Montréal et Fillon
28 mars 2017 - Image par Mahaut Engérant
Les Républicains de Montréal soutiennent la candidature de François Fillon.

Forte d’une équipe de dix personnes, tous bénévoles, la section des Républicains de Montréal souhaite «rassembler les jeunes et les plus anciens» afin de «créer une dynamique sur Montréal» explique Éric Portrait, chargé de mission de la section. Aurélia Le Tareau, déléguée consulaire et connaissant bien la communauté Française à Montréal, énonce que le but de ce mouvement  est de «porter les idées des Républicains et de François Fillon entre autres» afin de «grossir les rangs des Républicains» au niveau local, tout en ajoutant que la force principale de l’équipe organisatrice résidait dans la complémentarité des expériences de ses membres.

Aurélia Le Tareau affirme que, selon elle, ce qui différencie le programme des Républicains est de mettre fin au «matraquage fiscal»  des Français de l’étranger, faisant ici référence au fait que les citoyens Français de l’étranger sont assujettis à la CSG-CRDS (contribution sociale généralisée et contribution à la réduction de la dette sociale, ces impôts contribuent à la réduction de la dette sociale, ndlr)  bien que ne résidant pas en France. Cette pratique avait valu à la France une condamnation par la Cour de justice de l’Union européenne et confirmée par le Conseil d’état en 2015.

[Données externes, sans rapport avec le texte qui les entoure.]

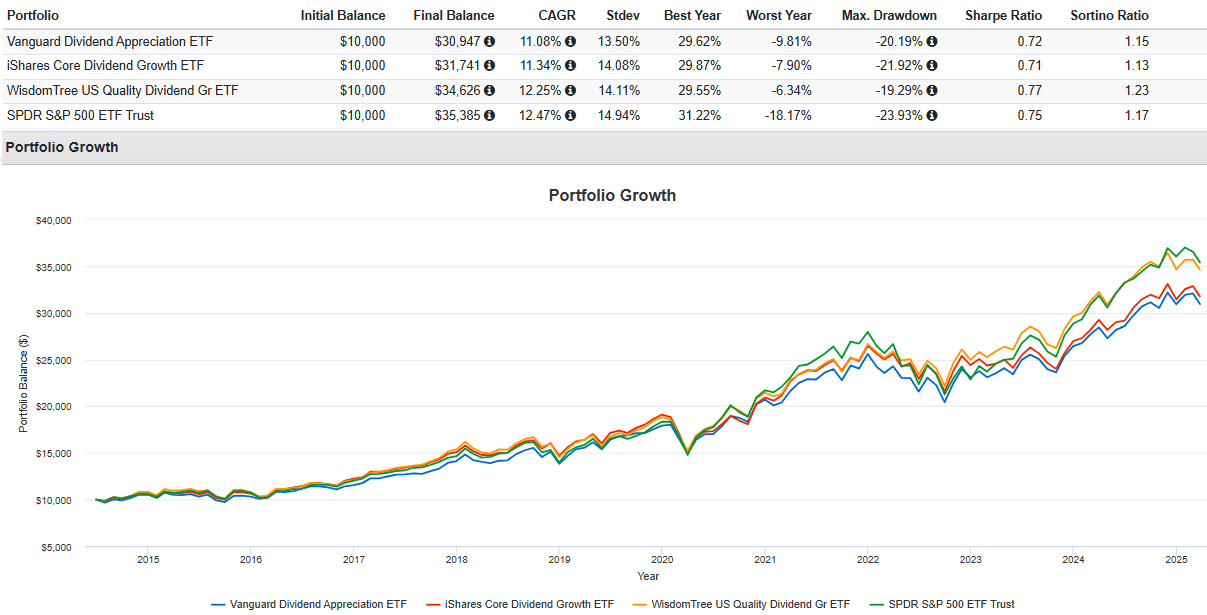The height and width of the screenshot is (615, 1207).
Task: Click info icon beside Vanguard's $30,947 final balance
Action: 490,42
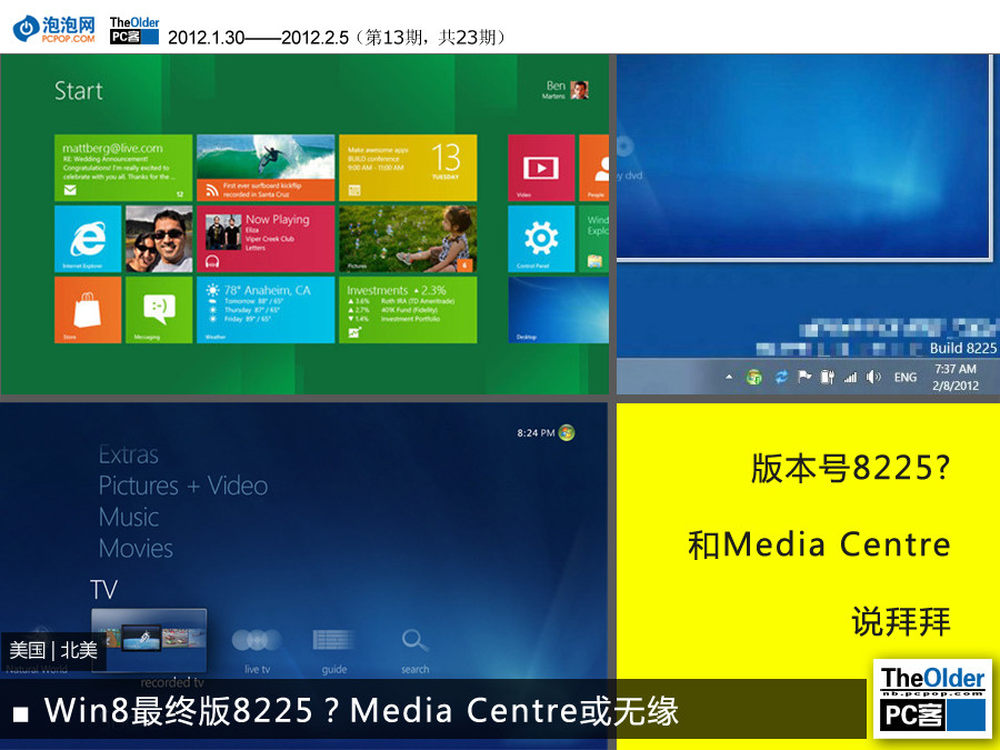The image size is (1000, 750).
Task: Open Ben's user account menu
Action: coord(566,90)
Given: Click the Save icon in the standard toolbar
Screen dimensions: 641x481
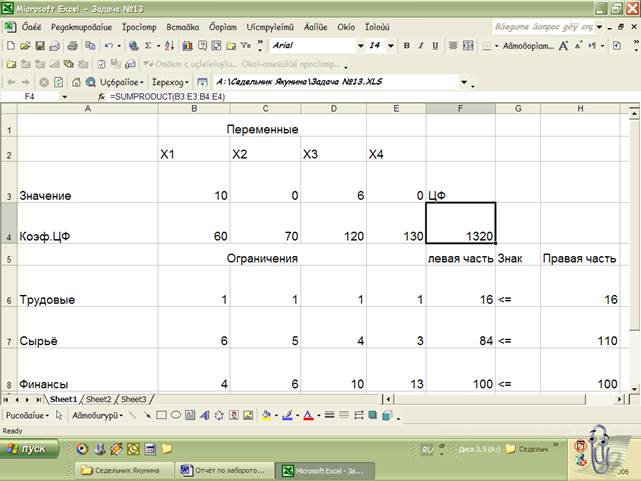Looking at the screenshot, I should [39, 46].
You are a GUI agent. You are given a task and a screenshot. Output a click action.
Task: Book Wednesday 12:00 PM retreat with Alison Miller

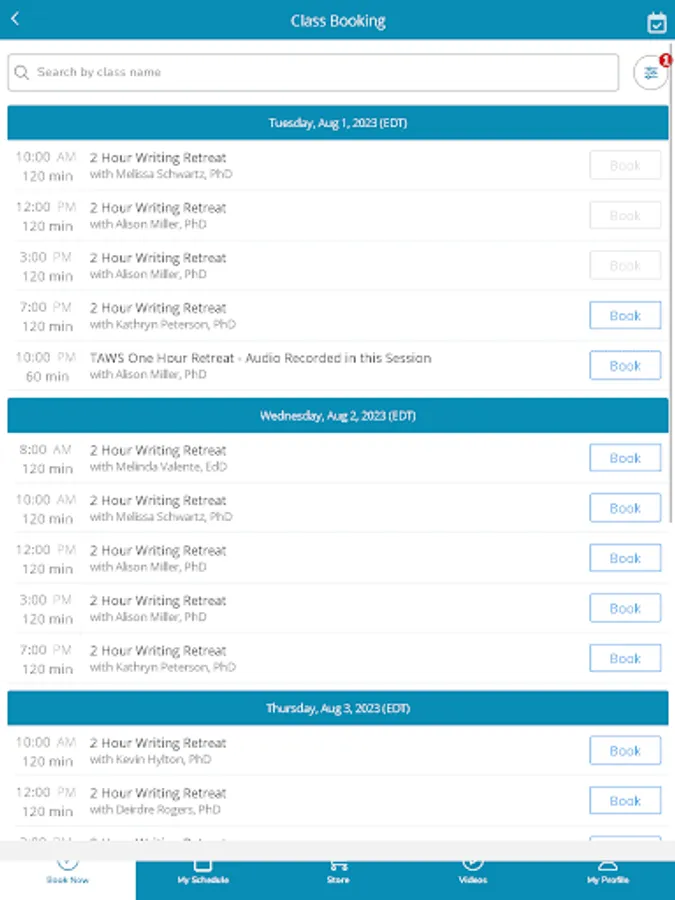(x=625, y=558)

Cependant, Aurélia Le Tareau admet volontiers que le programme de François Fillon peut paraitre «austère». En effet, le candidat de droite s’est vu reproché des mesures jugées draconiennes par certains, notamment la suppression d’un demi million de postes de fonctionnaires ou encore le recul de l’âge de la retraite à 65 ans.

Pour la section des Républicains de Montréal, il s’agit de «re-centraliser» la mission de l’État sur un modèle plus régalien en externalisant ou en optimisant par le biais de la privatisation certains aspects ou services de la fonction publique afin de limiter drastiquement ses dépenses.

Ainsi pour cette dernière, ce programme reste «le plus réaliste» face aux enjeux auxquels la France fait face.